How will police detect cannabis impaired driving?

Police officers are being trained to conduct roadside assessments and more police officers are being trained as drug recognition experts.

Once approved oral screening devices that detect the presence of cannabis become available, they will be another tool for law enforcement in enforcing the rules on impaired driving.

Will an adult be able to consume cannabis in a boat or motor vehicle?

No. However, exceptions do apply for boats and motor vehicles that qualify as private dwellings when docked. 

Will an adult be able to transport cannabis in a boat or motor vehicle?

Yes. The laws for transporting cannabis are similar to those in place for transporting liquor.

What are the consequences if a person is caught driving while impaired by drugs?

An impaired driver will be subject to criminal charges under the Criminal Code of Canada as well as other penalties under the Highway Traffic Act.

What enforcement tools have been made available to law enforcement to address drug impaired driving?

We are working with the Government of Canada to provide equipment and training to law enforcement officials so they are well-equipped to identify drug impaired drivers.

Is there a certain limit I can smoke to be legally allowed to drive? 

Impaired driving by any drug, including cannabis, is illegal.
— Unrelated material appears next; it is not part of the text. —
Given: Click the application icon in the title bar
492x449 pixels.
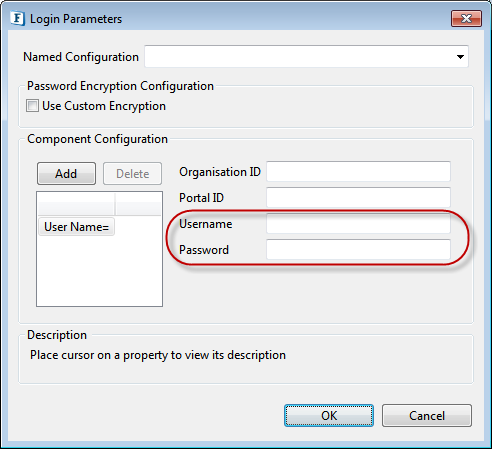Looking at the screenshot, I should point(17,18).
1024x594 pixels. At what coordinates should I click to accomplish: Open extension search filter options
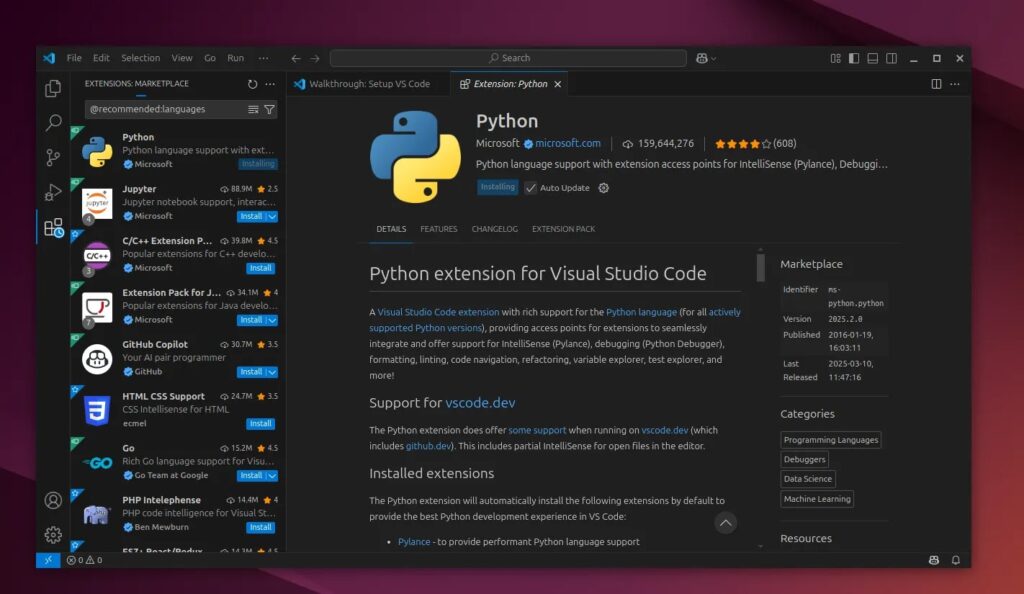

Police officers are trained to detect impairment. If you fail a standard field sobriety test, a drug recognition expert will be called and if this officer detects impairment, you could face provincial and federal charges and fines.

The Government of Canada to working with provincial governments to provide equipment and training to law enforcement officials with respect to identifying drug impaired drivers. There will be additional charges and fines if you drive impaired with a minor in the car. You can’t drive any vehicle while consuming cannabis. When you are driving, cannabis must be inaccessible to the driver.
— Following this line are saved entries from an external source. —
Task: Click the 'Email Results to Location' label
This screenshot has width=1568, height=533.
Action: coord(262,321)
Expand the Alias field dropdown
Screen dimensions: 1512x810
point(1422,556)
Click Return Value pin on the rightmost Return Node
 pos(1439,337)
Are police officers actually equipped to detect cannabis impaired drivers?

Yes. If you fail a standard field sobriety test, a drug recognition expert will be called and if this officer detects impairment, you could face provincial and federal charges and fines.
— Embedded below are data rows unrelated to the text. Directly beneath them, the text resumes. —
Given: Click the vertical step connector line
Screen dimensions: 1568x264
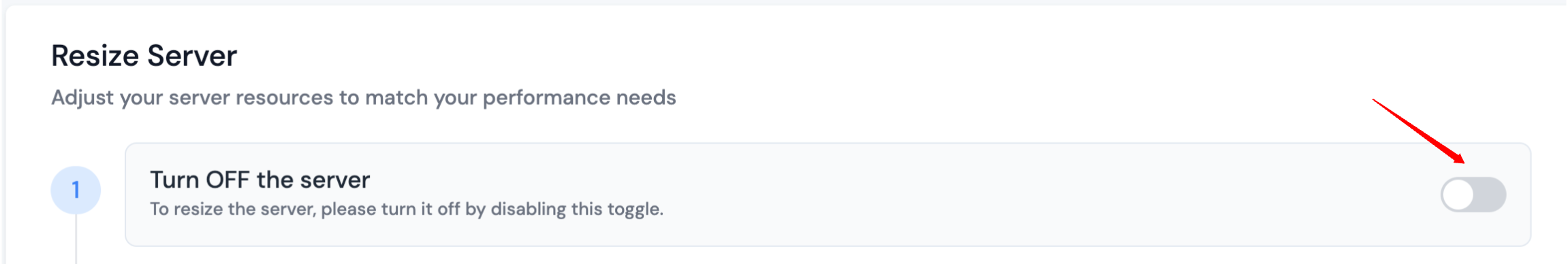Looking at the screenshot, I should tap(76, 239).
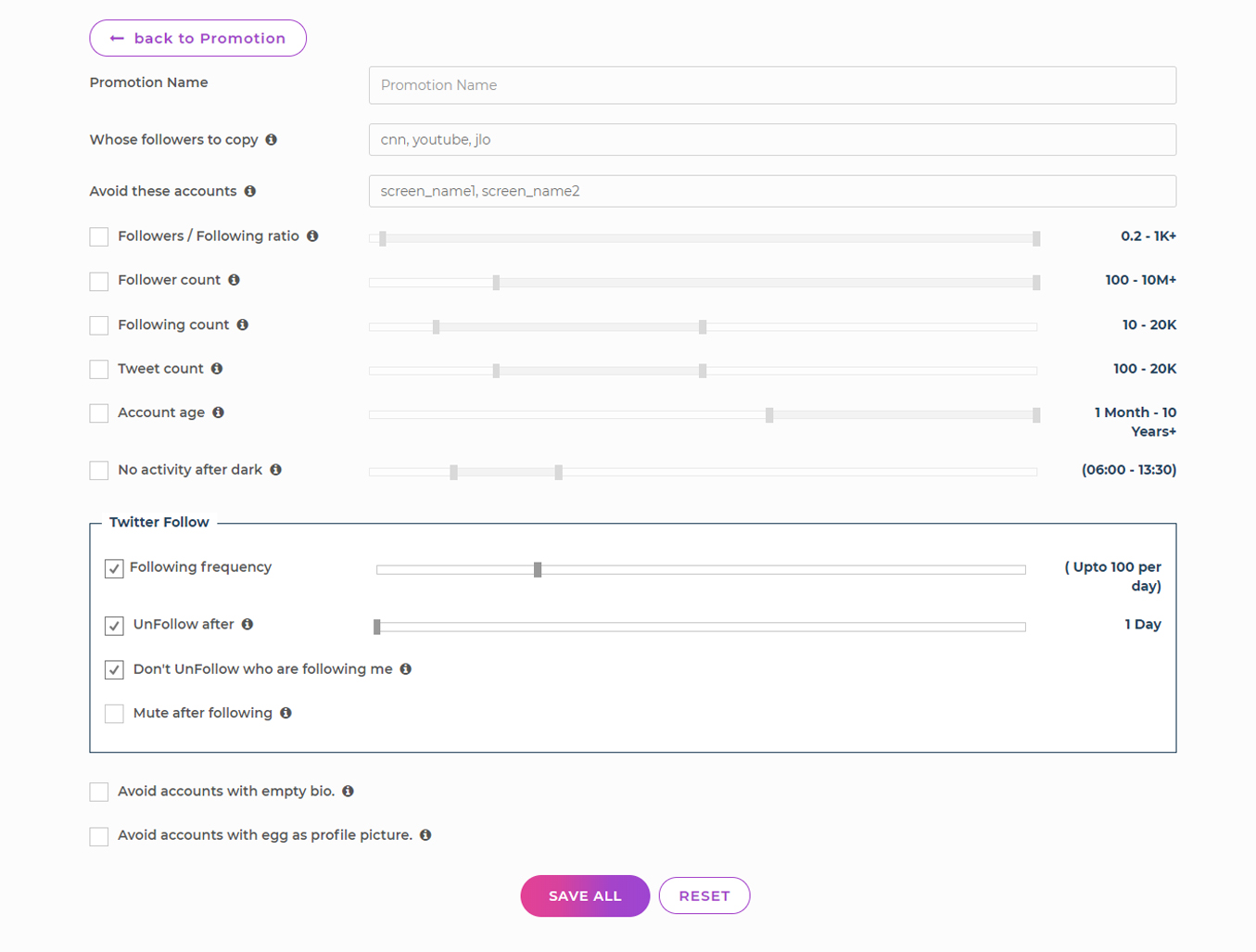This screenshot has height=952, width=1256.
Task: Open the info tooltip for Whose followers to copy
Action: click(272, 139)
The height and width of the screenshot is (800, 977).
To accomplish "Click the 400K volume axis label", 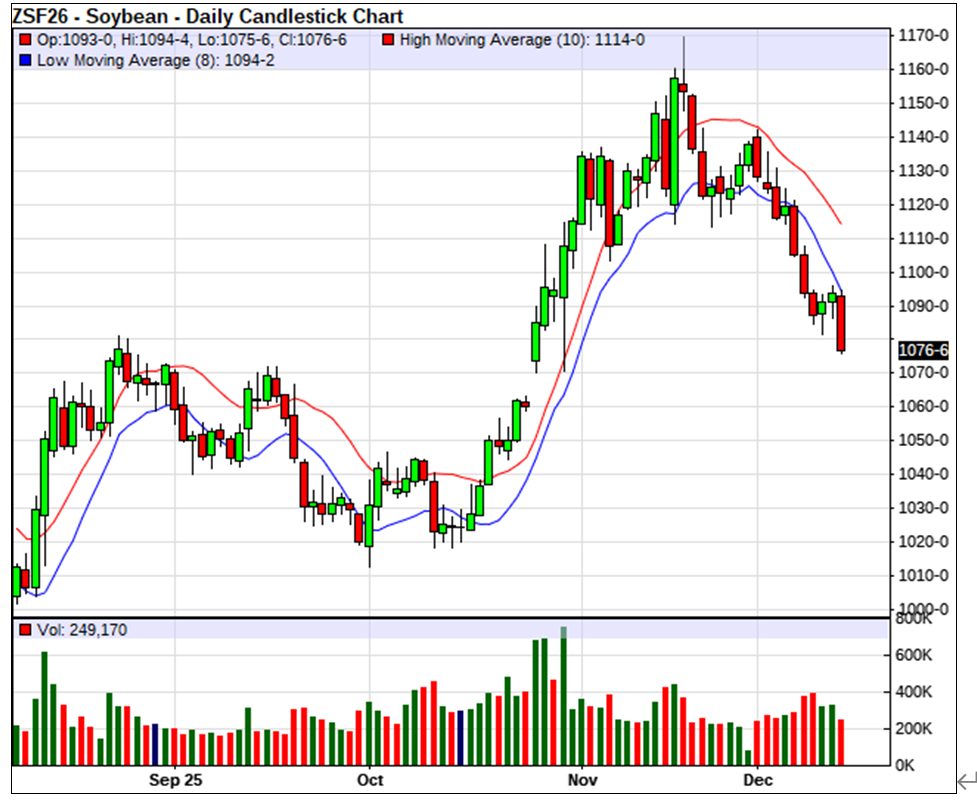I will pyautogui.click(x=915, y=692).
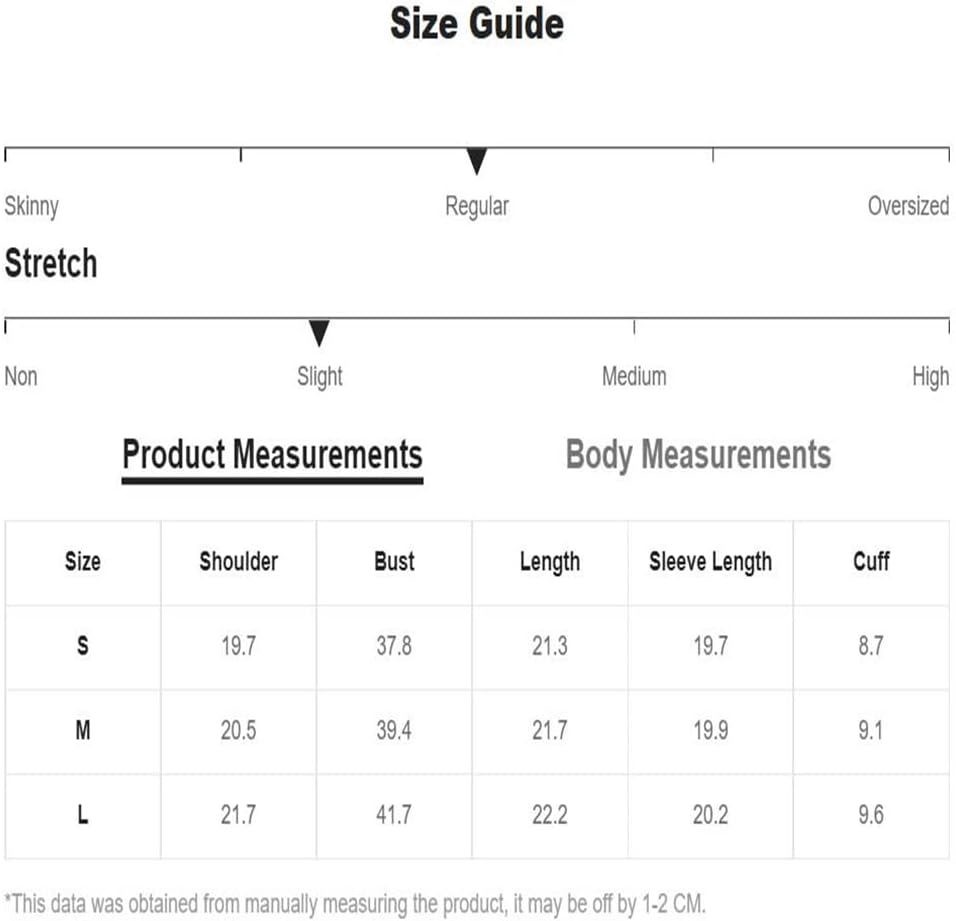956x921 pixels.
Task: Click the Size Guide heading
Action: tap(477, 24)
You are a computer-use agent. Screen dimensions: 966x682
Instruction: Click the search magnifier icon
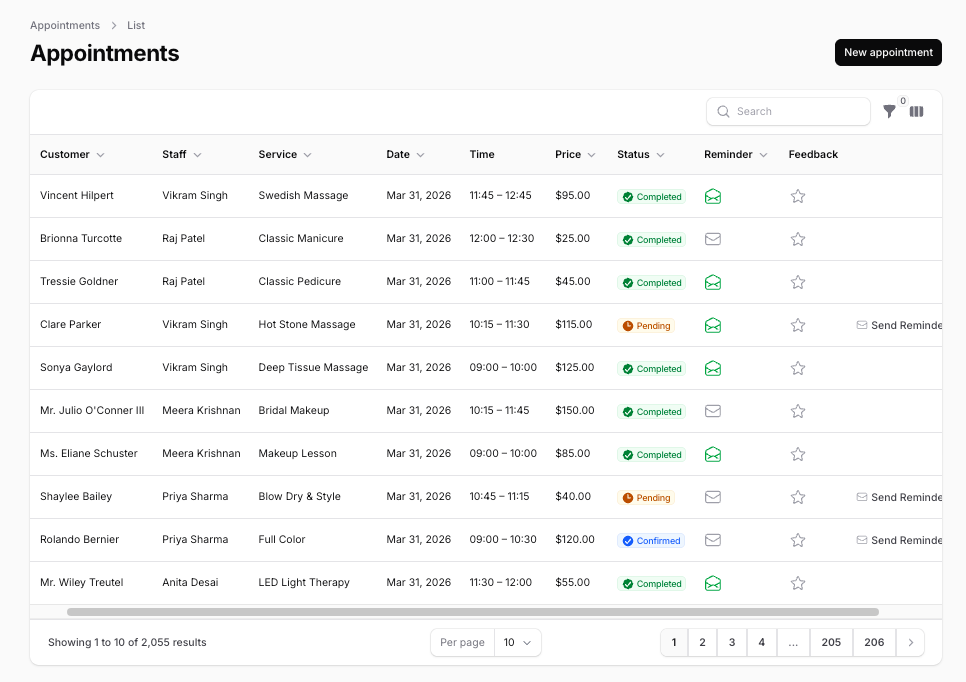[x=723, y=111]
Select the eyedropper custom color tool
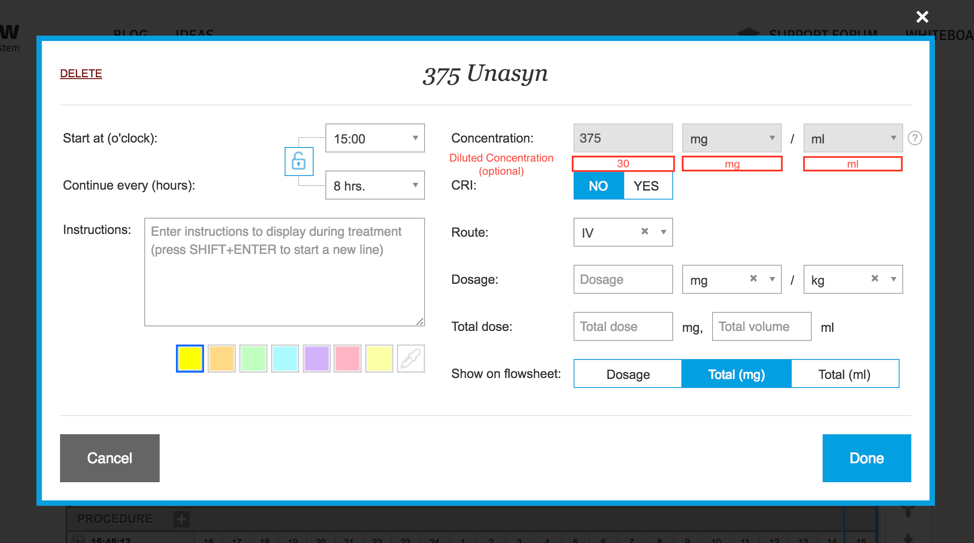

If we do not have an oral screening device, will impaired drivers be able to get away with driving high?

No.  The federal legislation enables convictions based on the assessment of a Drug Recognition Officer (DRE) officer.  Although there is currently no approved oral screening device for cannabis, the federal government is studying two oral fluid screening devices for use in Canada. Once approved oral screening devices become available, this will be another tool for law enforcement in enforcing the rules on impaired driving. In the meantime, the current laws and enforcement tools allow officers to assess impairment, gather evidence, and lay charges.  For cannabis impairment, the drug recognition expert can ask you for a blood sample to confirm the level of the drug in your system. 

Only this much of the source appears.